**Assigned task**
The reply should be one number: how many lines of the data below contain "computer".

=== Dataset extract ===

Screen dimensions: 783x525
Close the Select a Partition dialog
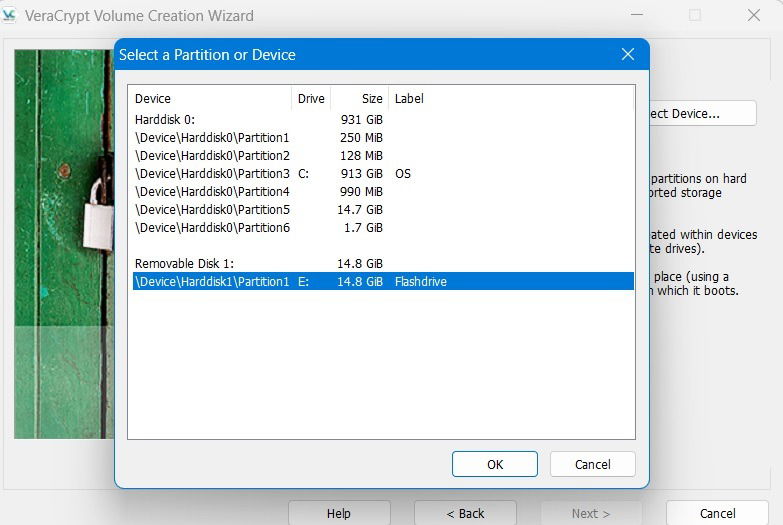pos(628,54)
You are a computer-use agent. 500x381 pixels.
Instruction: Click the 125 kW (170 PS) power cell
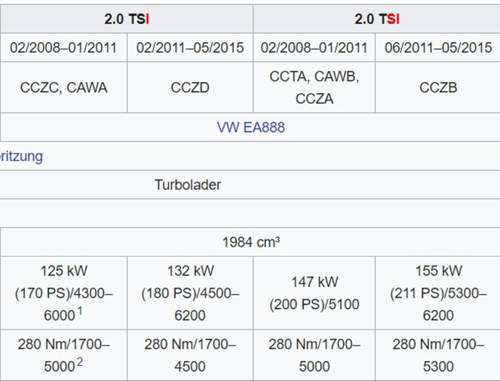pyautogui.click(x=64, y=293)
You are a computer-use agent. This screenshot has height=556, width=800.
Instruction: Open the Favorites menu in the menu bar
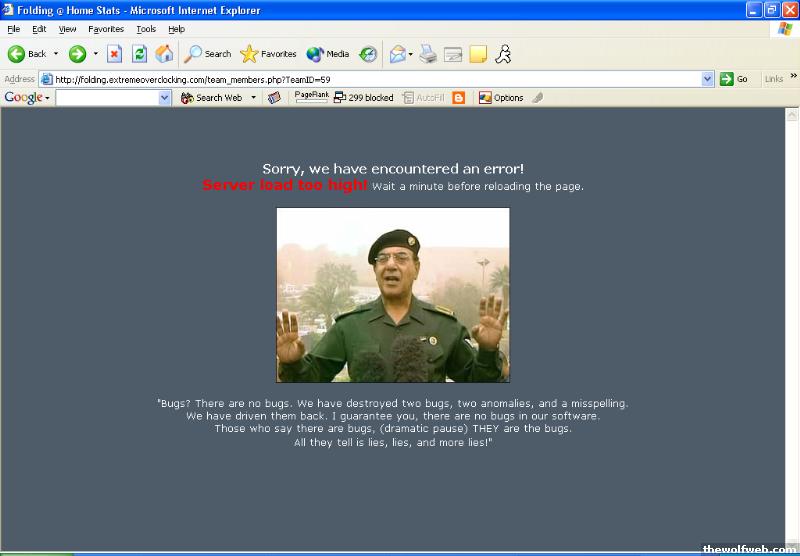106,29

===
=== Dataset extract ===

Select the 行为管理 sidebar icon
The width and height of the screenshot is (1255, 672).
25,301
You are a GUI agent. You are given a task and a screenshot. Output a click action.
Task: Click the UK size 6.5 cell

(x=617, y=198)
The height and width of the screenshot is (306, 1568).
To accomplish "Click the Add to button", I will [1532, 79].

===

**Completed task**
2